Keefer put up slides for the audience of about 75 showing the 50-year-old photos and the layout of the campus.
He called attention to the students in the pictures. While there was some flag-waving and shouting near Taylor Hall, no one was armed or in attack mode.
“It’s hardly a confrontational look,” Keefer said, noting the guardsmen had formed a line shoulder-to-shoulder and were attempting crowd control.
“(This formation) is just to drive the crowd back. It can only be used if no one has anything to shoot at you with,” he said.
Penttila said he was on the terrace of Taylor Hall when he learned classes were cancelled for the rest of the day and decided to go back to his apartment.
“I was totally unaware of Company C. I came down the steps in front of Taylor Hall and proceeded to the Prentiss Hall parking lot when the troops came around (the building) to the practice field,” he said. “When the guard marched off the practice field, I started my second journey to my apartment with an armload of books.

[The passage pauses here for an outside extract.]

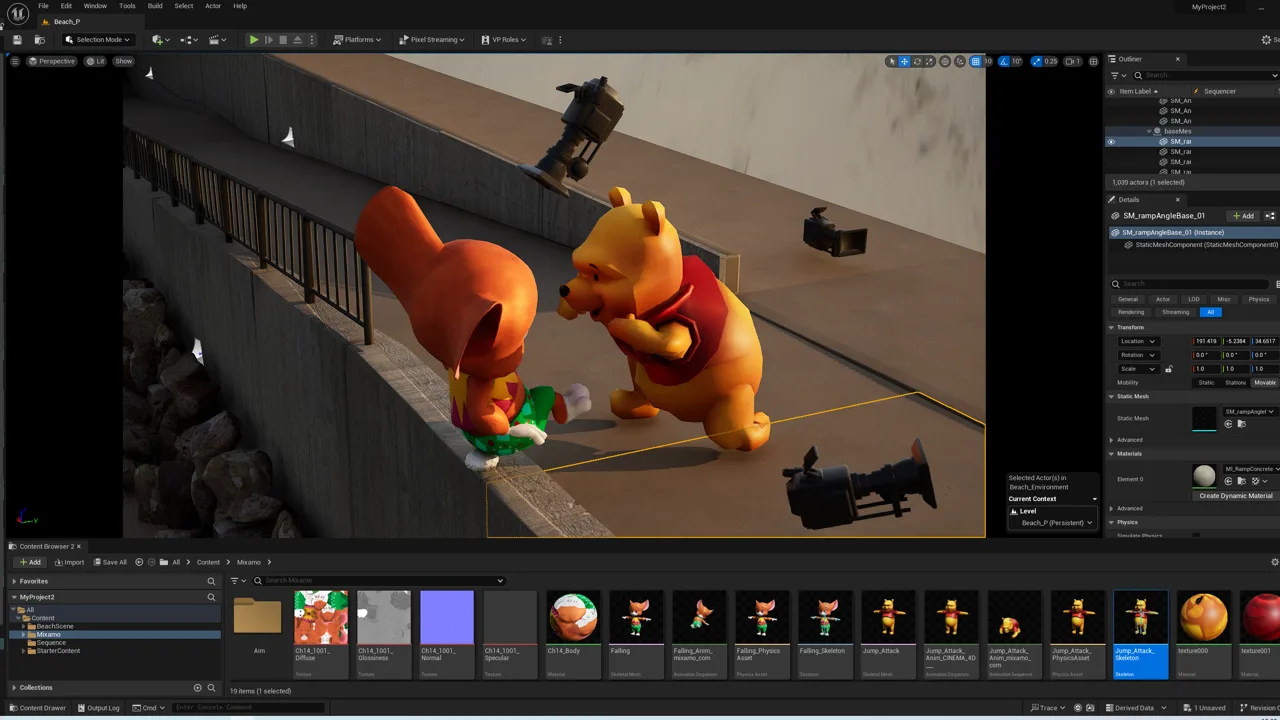This screenshot has width=1280, height=720.
Task: Activate the rotate gizmo tool in viewport
Action: click(917, 61)
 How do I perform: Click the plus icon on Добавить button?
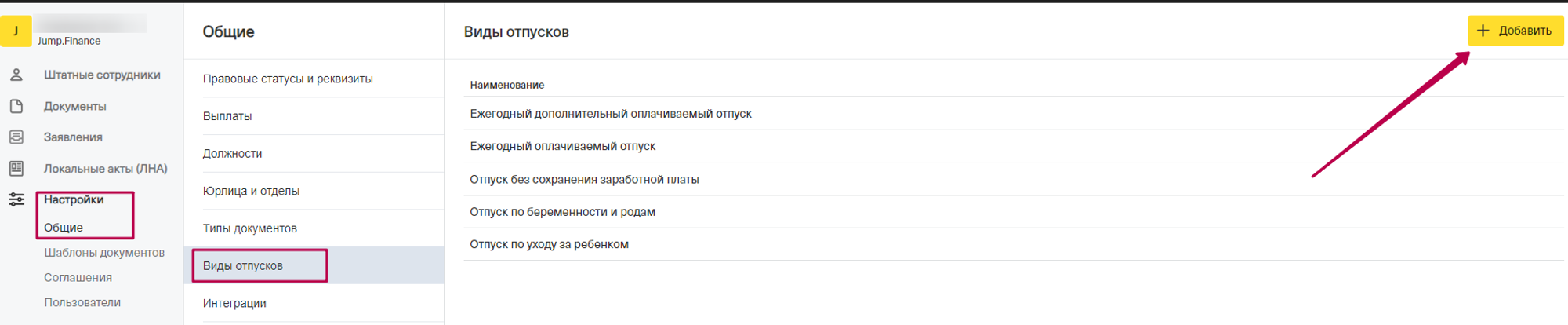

I got halfway across the parking lot and … I looked over my shoulder and saw the guardsmen pointing rifles in our direction.
“I dove behind a VW. I can remember to this day diving to the ground and my books flying all over the place and hearing the screaming. It was terrible!”

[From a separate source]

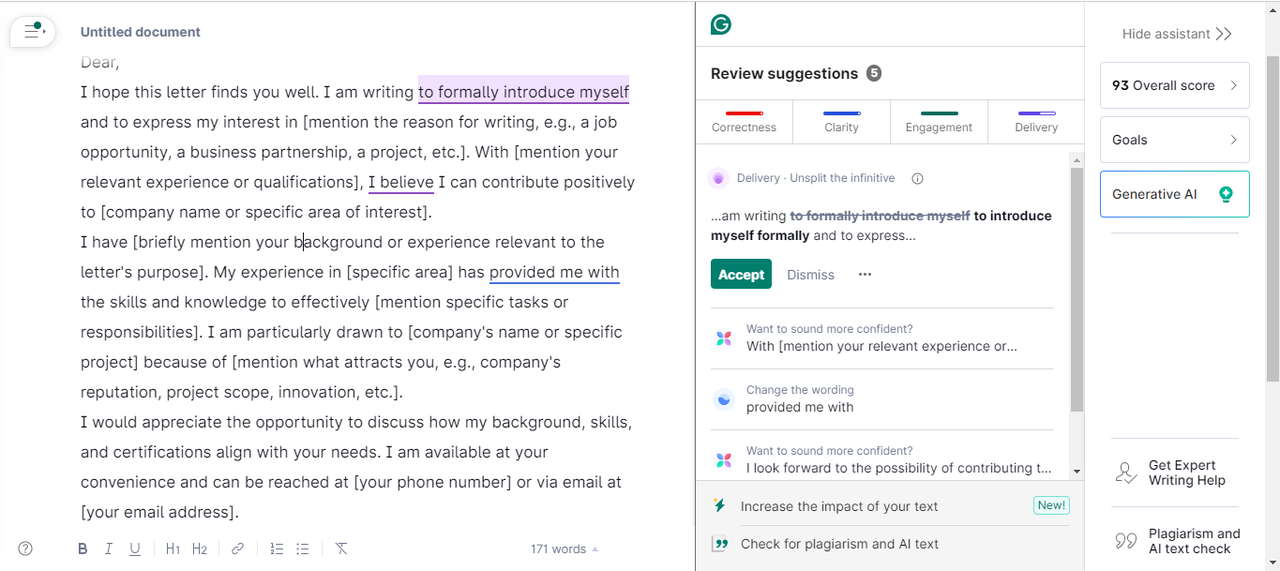Switch to the Correctness tab

(744, 121)

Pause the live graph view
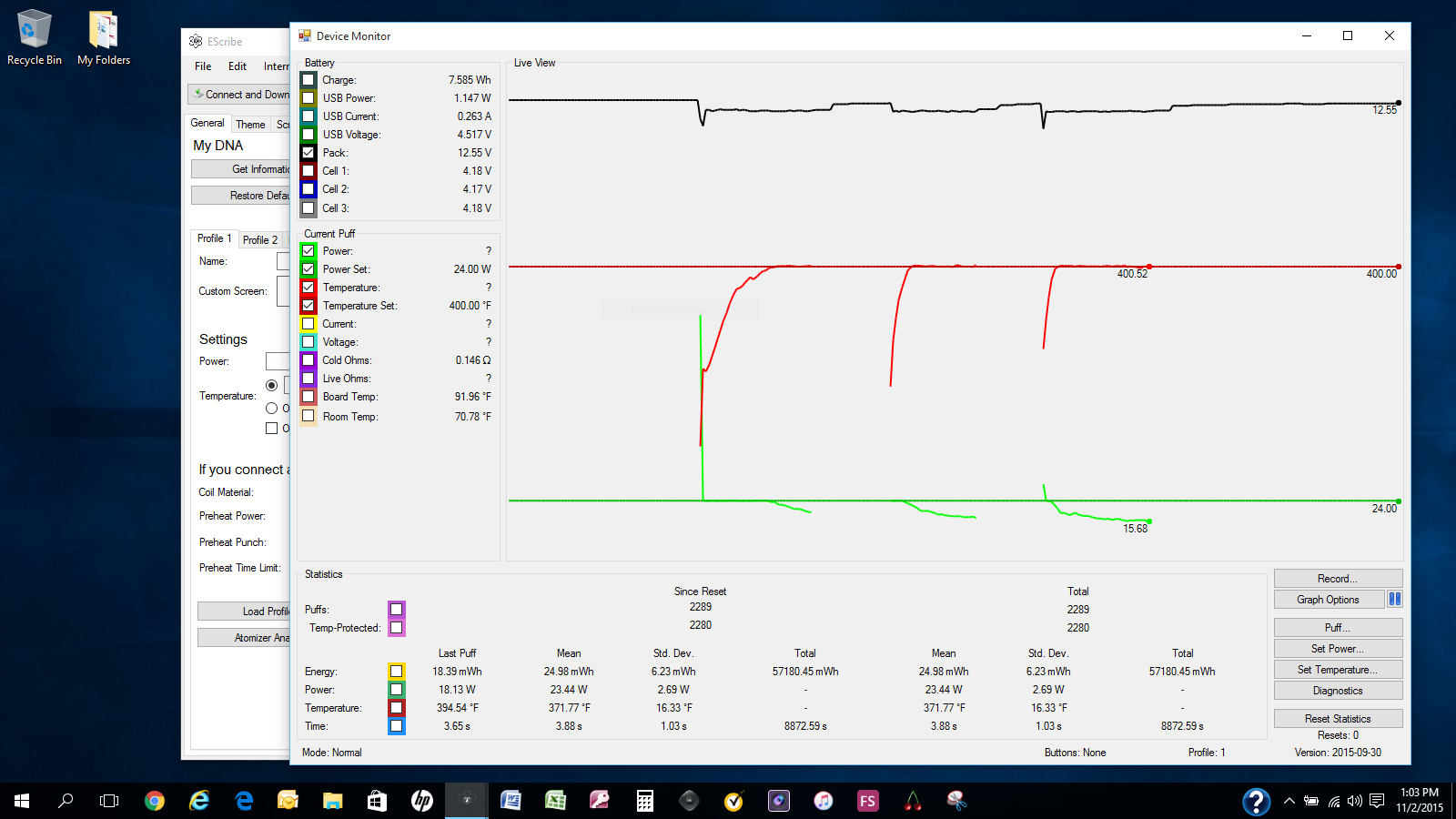tap(1394, 599)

He’d been assured the rifles would only have blanks loaded, Penttila said.
“Nobody imagines these guys have live ammo or they are going to shoot,” Keefer said. “(The guardsmen) shoot fast, then everyone rushes out to Jeff Miller and Dean Taylor. The demeanor of the crowd is stunned. They’re going to get mad later.”

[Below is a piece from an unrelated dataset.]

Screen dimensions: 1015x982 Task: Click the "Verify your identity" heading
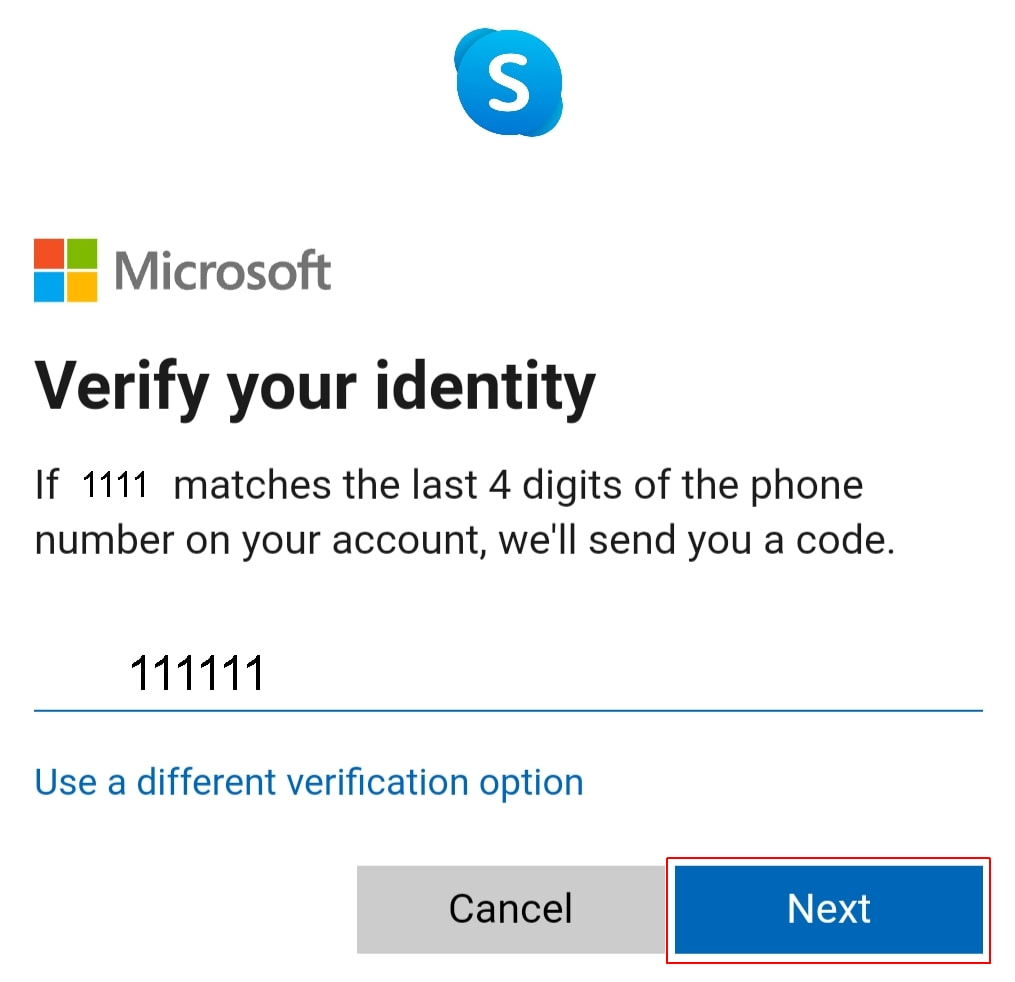[x=315, y=385]
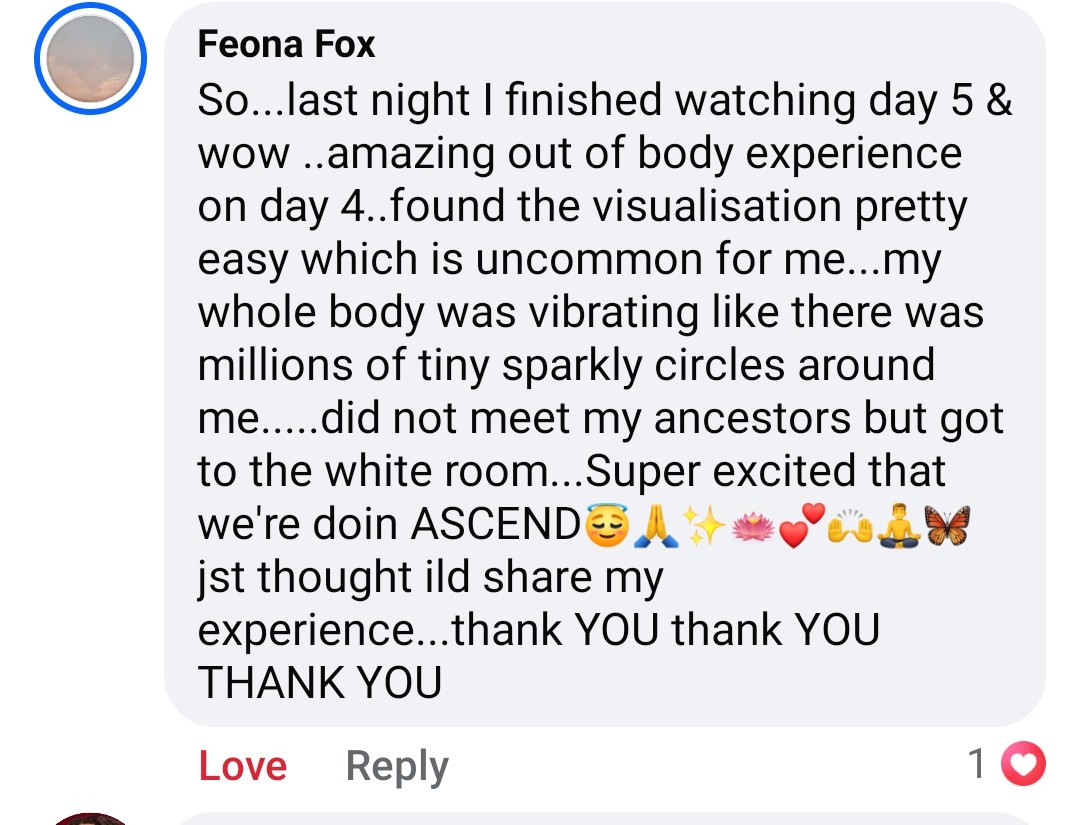The image size is (1080, 825).
Task: Click the word ASCEND in the comment
Action: click(x=495, y=525)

The faculty marshal, Glen Frank, was pleading with the crowd not to go after the guardsmen.
“On the slope above the Victory Bell, Frank was trying to reason with the crowd not to attack the guardsmen. He tried to reason with the commander,” Keefer said, adding Frank convinced the students to disperse.
“He said, ‘If you guys go for it, it will be a massacre,’” he said.
Penttila said most of the students at the site were in shock.
“It was as if we had all experienced a serious auto accident. We were just dazed, looking around to see who was injured, what was going on,” he said. “It was just very strange and there was a little bit of group hysteria. Some people just lost it. I was walking around in a daze. I couldn’t comprehend what had happened.”
One of Keefer’s slides shows the VW Penttila landed behind – with a big hole in the back windshield where a bullet went through, Keefer said.
Judson Kline, Chagrin Falls architect, was attending Miami University in Oxford, Ohio, when he became aware of the movement fueled by the civil rights issues, the U.S. bombing and invasion of Cambodia, the war in Vietnam and racial injustice.
“I didn’t come to Kent State to see what was going on until right before the protests,” he said. “Miami (University) is where things began to unravel.”
He drove his VW bus north following the trail of campus dissent.
“(Gov. James) Rhodes was becoming more and more irked and less and less tolerant,” Kline said. “He felt he needed to do something far more radical to stop this effort.”
He called out the National Guard and gave them more and more authority to act, Kline said, recalling protests at Ohio University in Athens and The Ohio State University in Columbus.
“Things slowly escalated as (the protests) moved north,” Kline said. “When it arrives here at Kent State, the results are an earthquake.”
Killed that day in 1970 were Allison Krause, Jeffrey Miller, Sandra Scheuer and William Schroeder. Others were injured and lives changed.
Keefer said some of the wounded were arrested, but the charges were dropped. Efforts to charge the guard or university leadership went nowhere.
Families of the students killed were reimbursed their tuition for the quarter, but there was still a shadow over the event, he said.
“It took (Kent State) University a long time to unravel itself from complicity,” Keefer said, adding what was supposed to be the 50th anniversary of the shooting in 2020 was put off because of COVID-19.